Cai et al. [68] demonstrated lower histological lesion in liver tissue after using penehyclidina hydrochloride (PHC), an anticholinergic medication. Still in hepatic territory, An et al. [69] suggested that the use of growth hormone may have anti-inflammatory effect as demonstrated by lower expression of IL-1β and TNF-α, although the values of interleukins with anti-inflammatory action (IL-6 and IL-10) showed no difference when compared to the control group.

Simvastatin was studied by Shao et al. [70] and Shen et al. [71] in lung and heart territories, respectively. Both studies showed reduced expression of IL-6, TNF-α, NF-κB and myeloperoxidase, which resulted in lower lung injury score in the study by Shao et al. [70]. In a study by Kellermann et al. [72], the use of moxifloxacin, an antibiotic of broad-spectrum, also led to lower expression of TNF-α and NF-κB cytokines. In pulmonary territory, sivelestat, an inhibitor of neutrophil elastase used for Wakayama et al. [73], led to reduction of IL-8, myeloperoxidase and plasma elastase, besides increasing PO2 and reducing histological lesions.

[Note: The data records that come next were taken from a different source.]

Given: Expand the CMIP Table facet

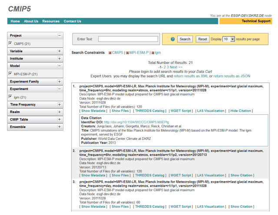Looking at the screenshot, I should pyautogui.click(x=60, y=119).
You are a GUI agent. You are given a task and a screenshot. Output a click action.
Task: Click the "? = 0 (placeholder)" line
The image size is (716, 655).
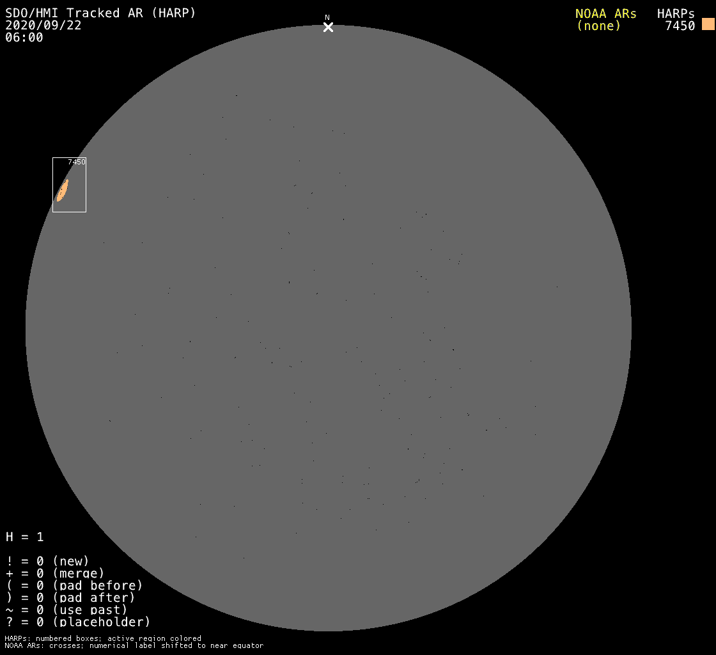[78, 622]
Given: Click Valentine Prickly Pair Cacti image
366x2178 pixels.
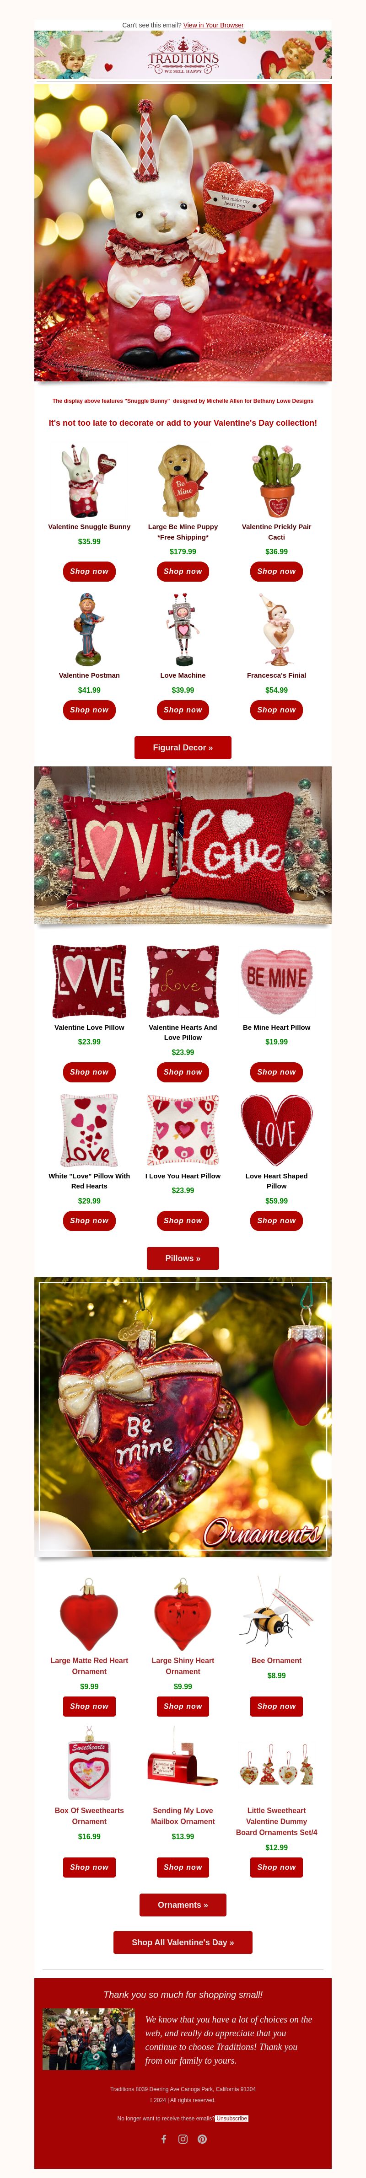Looking at the screenshot, I should (276, 481).
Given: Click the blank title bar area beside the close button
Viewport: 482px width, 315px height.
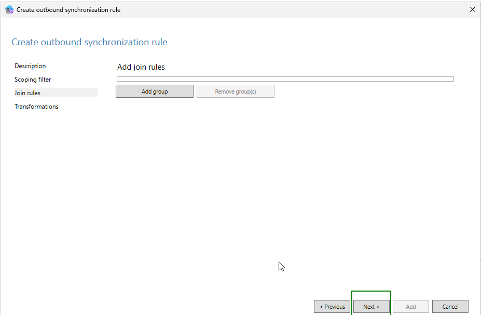Looking at the screenshot, I should [x=292, y=9].
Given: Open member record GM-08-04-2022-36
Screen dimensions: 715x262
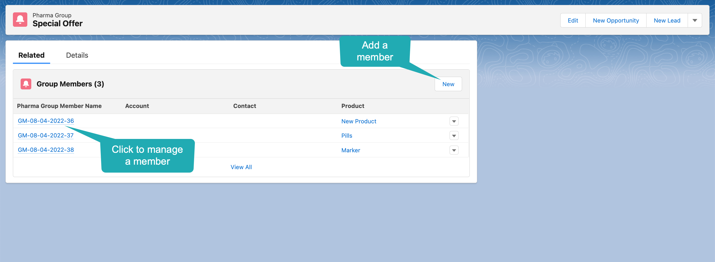Looking at the screenshot, I should (46, 121).
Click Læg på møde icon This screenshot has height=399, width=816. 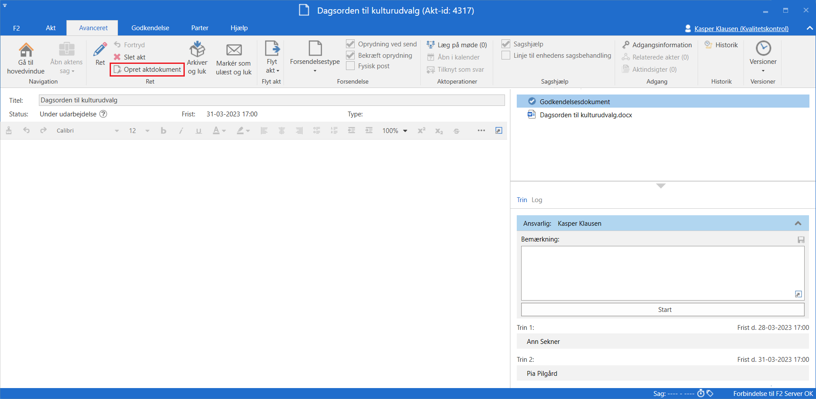(431, 45)
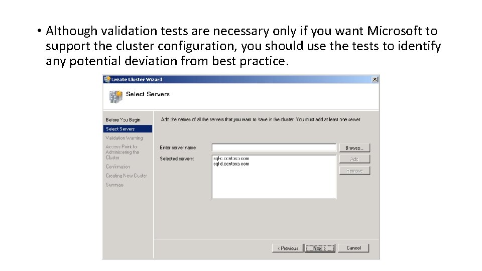Screen dimensions: 482x271
Task: Click the Next button
Action: (x=320, y=248)
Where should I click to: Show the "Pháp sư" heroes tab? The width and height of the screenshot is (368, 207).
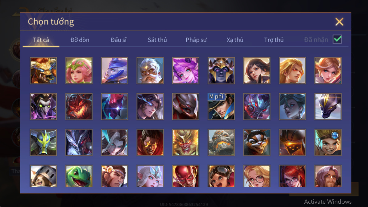pyautogui.click(x=196, y=40)
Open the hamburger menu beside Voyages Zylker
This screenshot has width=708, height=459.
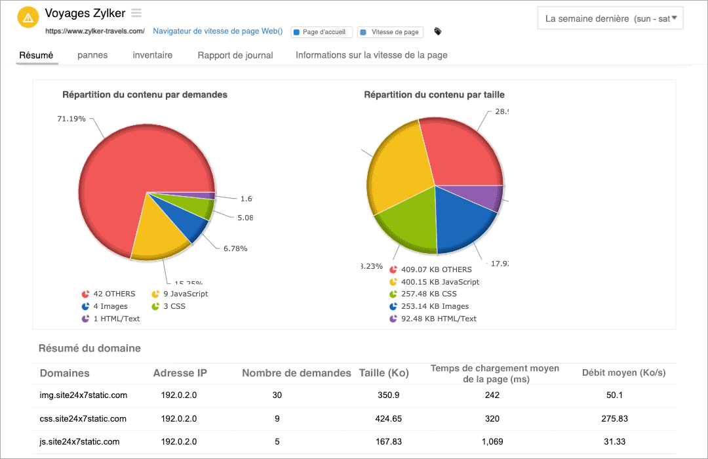[136, 12]
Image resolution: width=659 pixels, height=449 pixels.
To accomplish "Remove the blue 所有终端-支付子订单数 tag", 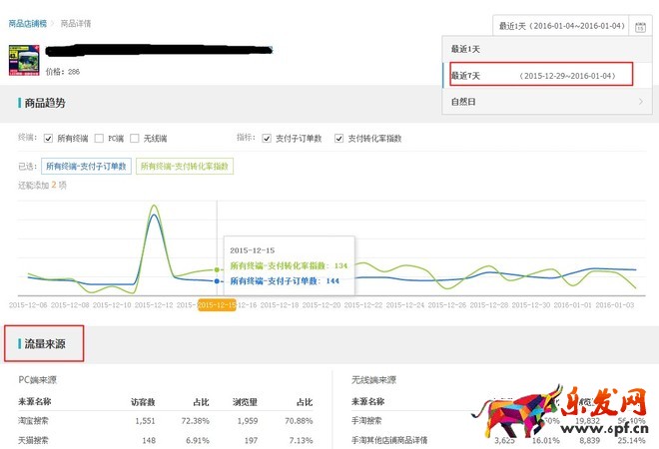I will (x=86, y=167).
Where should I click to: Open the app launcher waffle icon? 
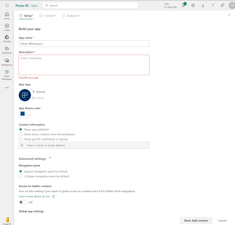pos(7,5)
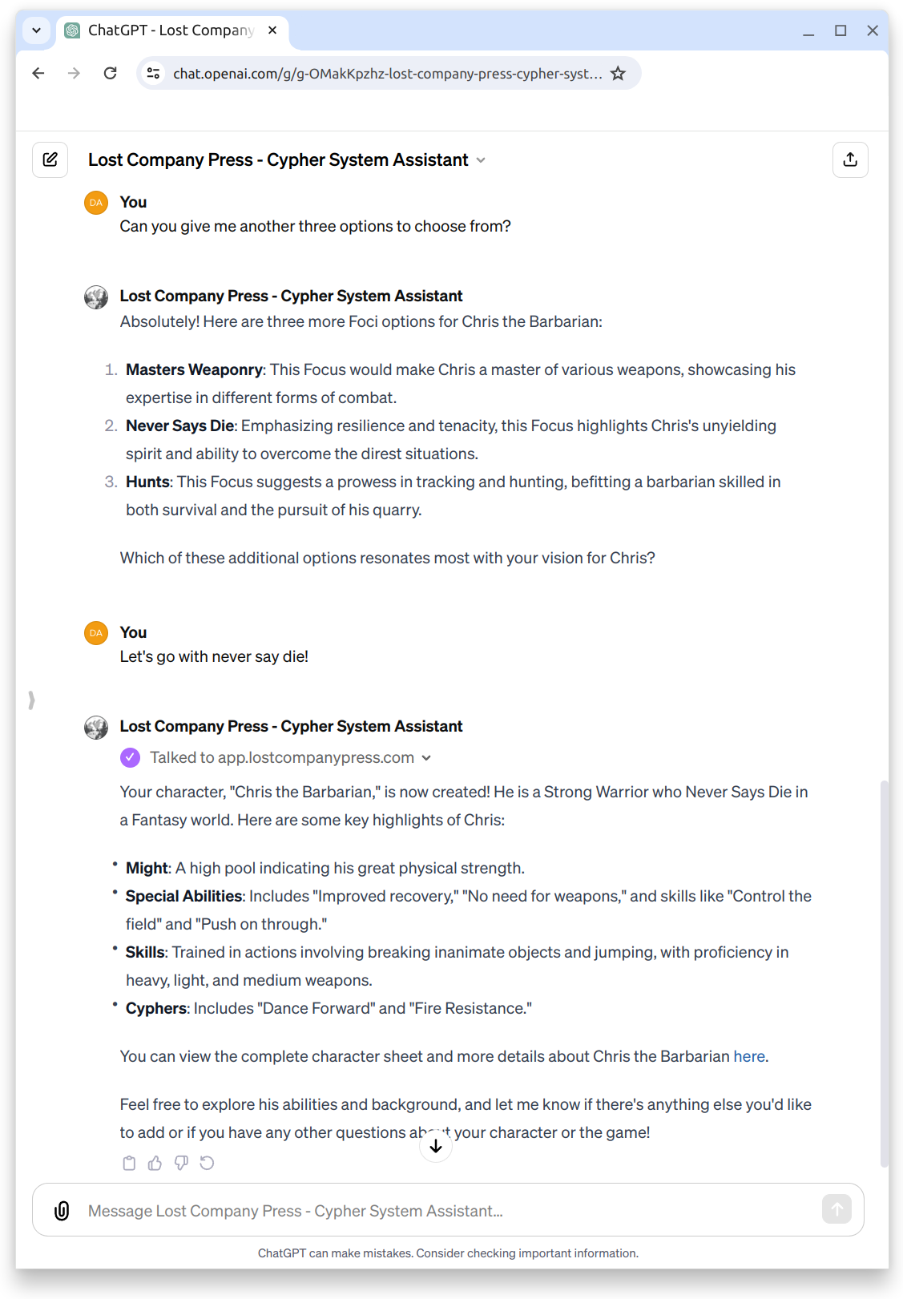This screenshot has height=1299, width=903.
Task: Click the paperclip attach file icon
Action: point(62,1210)
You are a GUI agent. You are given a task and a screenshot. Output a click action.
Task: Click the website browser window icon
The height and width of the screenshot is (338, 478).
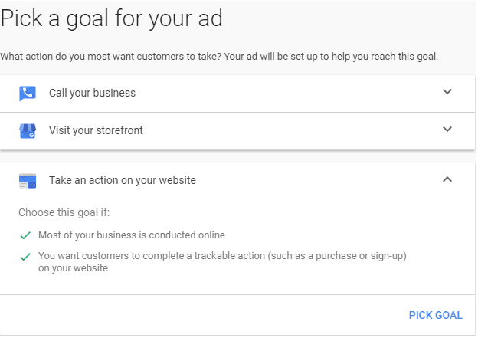[28, 181]
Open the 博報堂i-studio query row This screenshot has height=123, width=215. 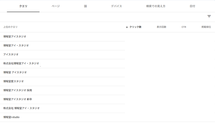11,117
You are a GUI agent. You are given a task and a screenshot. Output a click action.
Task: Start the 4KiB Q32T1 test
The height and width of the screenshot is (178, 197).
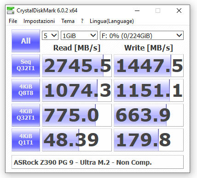coord(26,115)
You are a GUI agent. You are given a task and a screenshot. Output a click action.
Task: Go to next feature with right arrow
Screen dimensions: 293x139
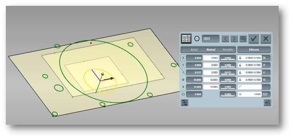234,39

De Lange et al. [74] demonstrated an increased inflammatory response to CPB with the use of perfluorocarbon, having found increased expression of IL-1β, IL-6, IL-10 and TNF-α, and higher histological lesion in brain tissue. The sulfide oxygen, in turn, was studied by Osipov et al. [75] and showed no significant effects on any of the main indicators of inflammatory response or changes in microcirculation effects.

CONCLUSION

Studies in animal models have proved to be adequate to demonstrate the effects of CPB on inflammatory response and the microcirculation. Still, it was demonstrated the primary efficacy of various interventions, pharmacological or not, against the activation and maintenance of the inflammatory response and changes in microcirculation caused by CPB. Now, prospect studies to assess these interventions in clinical practice are needed in order to reduce the morbidity and mortality of cardiovascular surgery with CPB.

Abbreviations, acronyms and symbols
ANP atrial natriuretic peptide
CPB cardiopulmonary bypass
CO Carbon Monoxide
CO2 Carbon dioxide
DXS Dextran Sulfate
MUF Modified ultrafiltration
NO Nitric oxide
PaO2 Arterial partial pressure of oxygen
PFOB Bromide perfluoroctil
PGE1 Prostaglandin 1
PHC Hydrochloride penehyclidine
PO2 Partial pressure of oxygen
Authors’ roles and responsibilities
GRL Articles search and literature review
AFK Articles search and literature review
LFPM Idealization and coordination

ACKNOWLEDGEMENTS

We would like to thank Valéria de Vilhena Lombardi and other employees of the Central Library of the Faculty of Medicine, University of São Paulo Medical School, for their assistance during the literature review.

Footnotes

No financial support.

This study was carried out at the Clinics Hospital of the Faculty of Medicine, University of São Paulo (InCor -FMUSP), São Paulo, SP, Brazil.